Psychologists define learning as a relatively permanent change in behavior, knowledge, capability, or attitude that is acquired through experience and cannot be attributed to illness, injury, or maturation. Several parts of this definition warrant further explanation. First, defining learning as a "relatively permanent change" excludes temporary changes that could result from illness, fatigue, or fluctuations in mood. Second, limiting learning to changes that are "acquired through experience" excludes some readily observable changes in behavior that occur as a result of brain injuries or certain diseases. Also, certain observable changes that occur as individuals grow and mature have nothing to do with learning. For example, technically speaking, infants do not learn to crawl or walk. Basic motor skills and the maturational plan that governs their development are a part of the genetically programmed behavioral repertoire of every species. The first kind of learning we'll consider is classical conditioning.
Now that we have a scientific definition of learning, let's look at two important terms: stimulus and response. In order to understand the following sections on classical and operant conditioning, it is important that you become familiar and.

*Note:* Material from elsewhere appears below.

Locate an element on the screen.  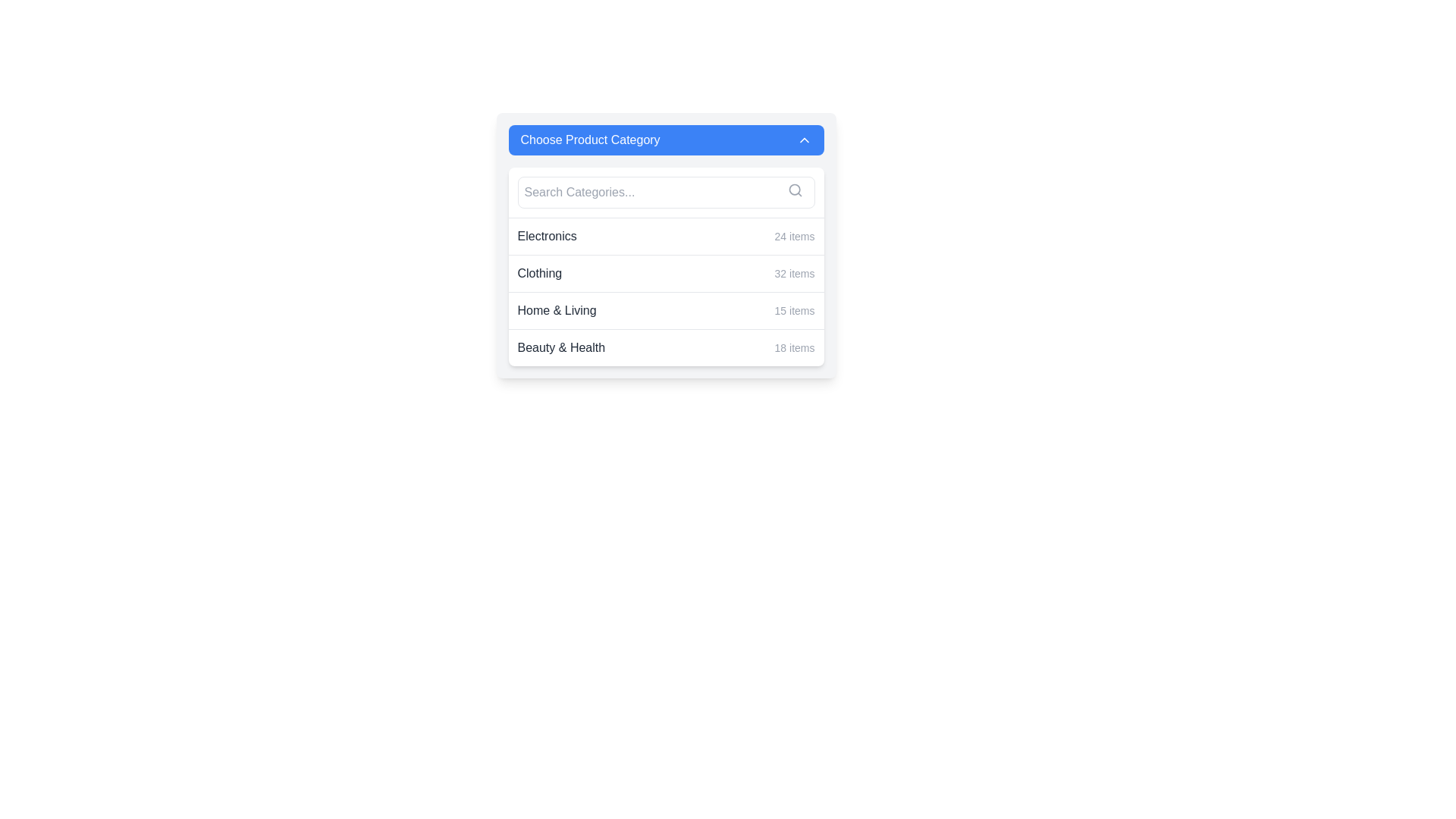
the upward-pointing chevron icon located in the top-right corner of the 'Choose Product Category' button bar is located at coordinates (803, 140).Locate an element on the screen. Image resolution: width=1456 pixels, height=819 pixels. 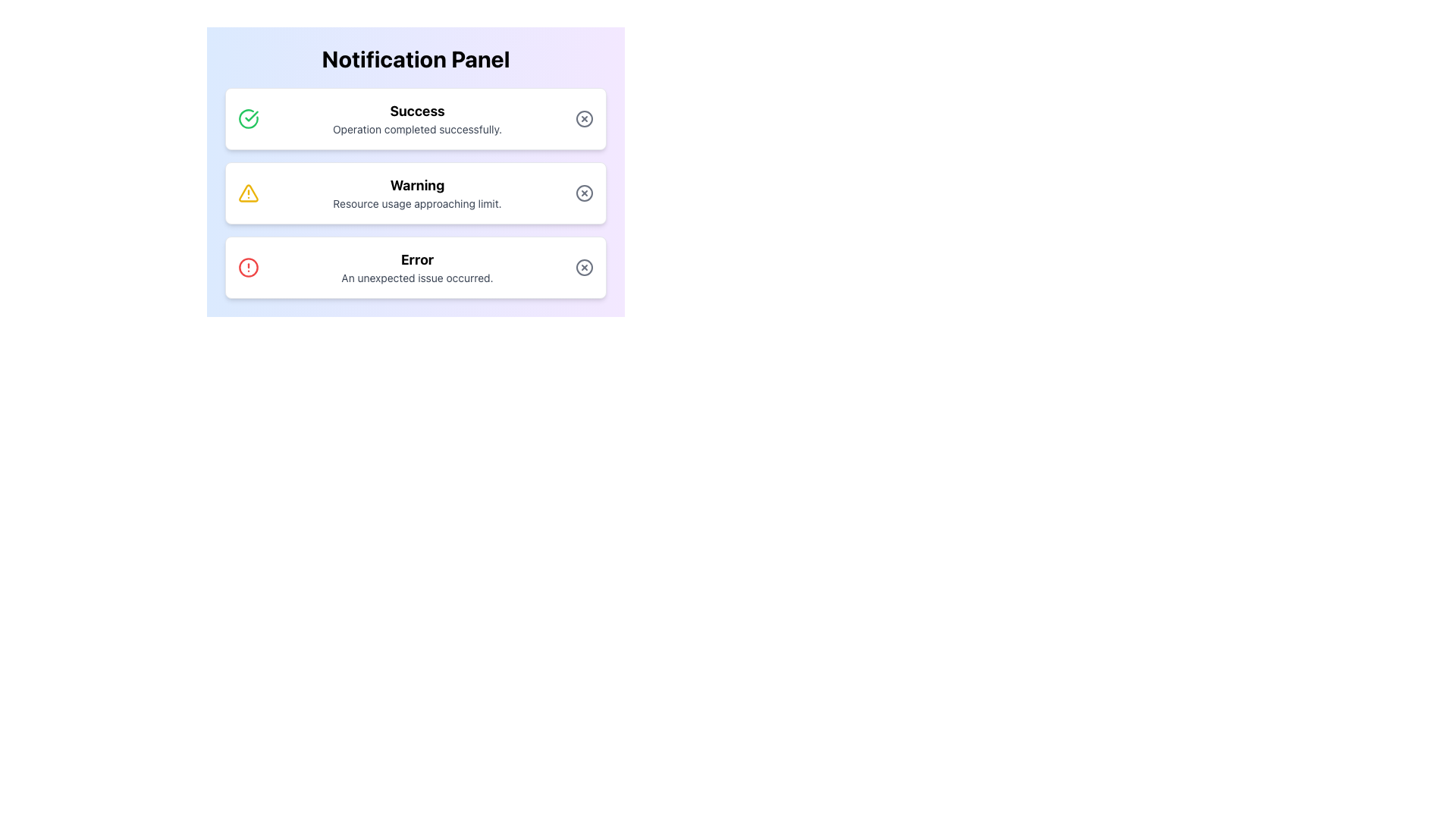
the circular outline of the close button in the 'Warning' notification entry is located at coordinates (584, 192).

comfortable with these two scientific terms. A stimulus is anything that comes in through your senses. It could be something simple like a smell, a light, a bell, or a tone. There are also complex stimuli like the contents of a book or lecture.
In psychology, we usually study simple stimuli. Responses can also be simple or complex. A response is anything that goes out through your muscles-anything you do. The responses we study in psychology also tend to be simple ones like blinking, salivating, or pressing a lever. In real life, we make complex responses when we drive to work, or read a book. Scientists often study limited situations in the laboratory.